= TASK OBJECTIVE =
The entries are to be written out again with no differences.

Dataset entries:
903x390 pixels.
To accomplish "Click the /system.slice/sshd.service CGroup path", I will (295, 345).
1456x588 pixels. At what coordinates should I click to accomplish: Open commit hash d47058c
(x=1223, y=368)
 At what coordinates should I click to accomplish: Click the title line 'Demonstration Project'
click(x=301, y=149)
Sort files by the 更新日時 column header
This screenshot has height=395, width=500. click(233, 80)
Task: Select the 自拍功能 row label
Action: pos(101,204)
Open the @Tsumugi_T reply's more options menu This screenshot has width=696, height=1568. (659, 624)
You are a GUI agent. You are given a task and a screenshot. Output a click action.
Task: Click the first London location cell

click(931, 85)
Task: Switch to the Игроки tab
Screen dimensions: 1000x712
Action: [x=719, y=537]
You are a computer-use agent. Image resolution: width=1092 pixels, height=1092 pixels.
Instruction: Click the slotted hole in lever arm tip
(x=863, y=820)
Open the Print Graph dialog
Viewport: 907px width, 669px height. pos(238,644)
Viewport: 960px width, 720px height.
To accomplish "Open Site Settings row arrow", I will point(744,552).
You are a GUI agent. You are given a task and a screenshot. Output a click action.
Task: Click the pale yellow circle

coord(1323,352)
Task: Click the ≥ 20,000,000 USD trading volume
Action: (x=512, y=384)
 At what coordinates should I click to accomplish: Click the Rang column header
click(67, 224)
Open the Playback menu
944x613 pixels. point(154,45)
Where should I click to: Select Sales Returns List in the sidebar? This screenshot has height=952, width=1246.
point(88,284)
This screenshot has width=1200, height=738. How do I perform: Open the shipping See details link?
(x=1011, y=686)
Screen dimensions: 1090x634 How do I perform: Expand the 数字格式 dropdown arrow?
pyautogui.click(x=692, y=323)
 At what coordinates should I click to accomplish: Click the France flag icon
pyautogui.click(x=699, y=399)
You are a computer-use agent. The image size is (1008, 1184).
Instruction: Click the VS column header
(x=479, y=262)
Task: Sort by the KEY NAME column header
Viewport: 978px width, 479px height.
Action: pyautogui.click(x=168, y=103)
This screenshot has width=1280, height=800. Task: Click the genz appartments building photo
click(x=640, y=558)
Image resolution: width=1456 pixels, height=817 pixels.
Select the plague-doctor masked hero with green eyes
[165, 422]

= WRITTEN RESPONSE =
903x390 pixels.
To accomplish "Click the /system.slice/sshd.service CGroup path", I will (295, 345).
1456x588 pixels. At what coordinates should I click to accomplish: Open commit hash d47058c
(x=1223, y=368)
 At what coordinates should I click to accomplish: Click the title line 'Demonstration Project'
click(x=301, y=149)
Sort files by the 更新日時 column header
This screenshot has height=395, width=500. click(233, 80)
Task: Select the 自拍功能 row label
Action: pos(101,204)
Open the @Tsumugi_T reply's more options menu This screenshot has width=696, height=1568. (659, 624)
You are a GUI agent. You are given a task and a screenshot. Output a click action.
Task: Click the first London location cell

click(931, 85)
Task: Switch to the Игроки tab
Screen dimensions: 1000x712
Action: [x=719, y=537]
You are a computer-use agent. Image resolution: width=1092 pixels, height=1092 pixels.
Instruction: Click the slotted hole in lever arm tip
(x=863, y=820)
Open the Print Graph dialog
Viewport: 907px width, 669px height. pos(238,644)
Viewport: 960px width, 720px height.
To accomplish "Open Site Settings row arrow", I will point(744,552).
You are a GUI agent. You are given a task and a screenshot. Output a click action.
Task: Click the pale yellow circle

coord(1323,352)
Task: Click the ≥ 20,000,000 USD trading volume
Action: (x=512, y=384)
 At what coordinates should I click to accomplish: Click the Rang column header
click(67, 224)
Open the Playback menu
944x613 pixels. point(154,45)
Where should I click to: Select Sales Returns List in the sidebar? This screenshot has height=952, width=1246.
point(88,284)
This screenshot has width=1200, height=738. How do I perform: Open the shipping See details link?
(x=1011, y=686)
Screen dimensions: 1090x634 How do I perform: Expand the 数字格式 dropdown arrow?
pyautogui.click(x=692, y=323)
 At what coordinates should I click to accomplish: Click the France flag icon
pyautogui.click(x=699, y=399)
You are a computer-use agent. The image size is (1008, 1184).
Instruction: Click the VS column header
(x=479, y=262)
Task: Sort by the KEY NAME column header
Viewport: 978px width, 479px height.
Action: pyautogui.click(x=168, y=103)
This screenshot has width=1280, height=800. Task: Click the genz appartments building photo
click(x=640, y=558)
Image resolution: width=1456 pixels, height=817 pixels.
Select the plague-doctor masked hero with green eyes
[165, 422]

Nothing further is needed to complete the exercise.